Aujourd’hui, je suis en L3 lettres modernes. Je pensais que la mentalité des profs ou des étudiants serait complètement différente. Il s’avère qu’on trouve toujours une exception.

Il y a maintenant une semaine, après avoir reçu une sale note (5/20), je décide d’aller parler à mon enseignante. Son discours m’a choquée. Il était totalement injuste. Elle m’a retiré 5 points car mon orthographe était inadmissible, même si le contenu était intéressant. Je lui explique que je suis dyslexique et que je faisais de mon mieux pour améliorer cela. Alors que je lui demande un moyen de me rattraper, elle me répond :

« Je vous note comme une étudiante de L3. Cela ne se fait pas pour les autres, si je fais du favoritisme et que je vous note différemment. Je ne fais pas de traitement de faveur. »

Donc, demander de l’aide et qu’elle revoie ma note n’est pas « correct » par rapport aux autres ? C’est vrai que les étudiants en lettres sont tous dyslexiques et partent tous avec un handicap !

Alors que j’insiste pour avoir un devoir supplémentaire elle me rétorque :

« Non désolée ce n’est pas possible. Si votre devoir mérite un 5/20, c’est que vous devriez revoir votre orientation.

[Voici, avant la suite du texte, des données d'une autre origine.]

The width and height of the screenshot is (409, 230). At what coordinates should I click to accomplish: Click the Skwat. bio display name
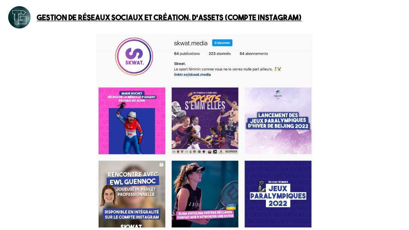click(x=180, y=63)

Les dyslexiques qui ont de grosses difficultés, comme vous, n’ont rien à faire en lettres et n’arriveront jamais à avoir les concours pour être enseignants. Réfléchissez plus en détail à votre futur. »

J’ai réussi à avoir mon brevet, mon bac et je compte bien avoir ma licence de lettres. Mon handicap m’a posé énormément de problèmes et m’a poussée à revoir sans arrêt mon orientation. Mais, après une longue réflexion, le soutien de certains professeurs, de ma famille et la découverte d’un cours de journalisme, j’ai trouvé ce vers quoi je veux aller. Ma licence validée, je compte trouver une école de journalisme en alternance, à Paris, pour commencer à faire ce qui me passionne vraiment.

Il ne faut pas faire attention à ces discours discriminatoires, garder en tête ce qu’on aime, et se battre pour.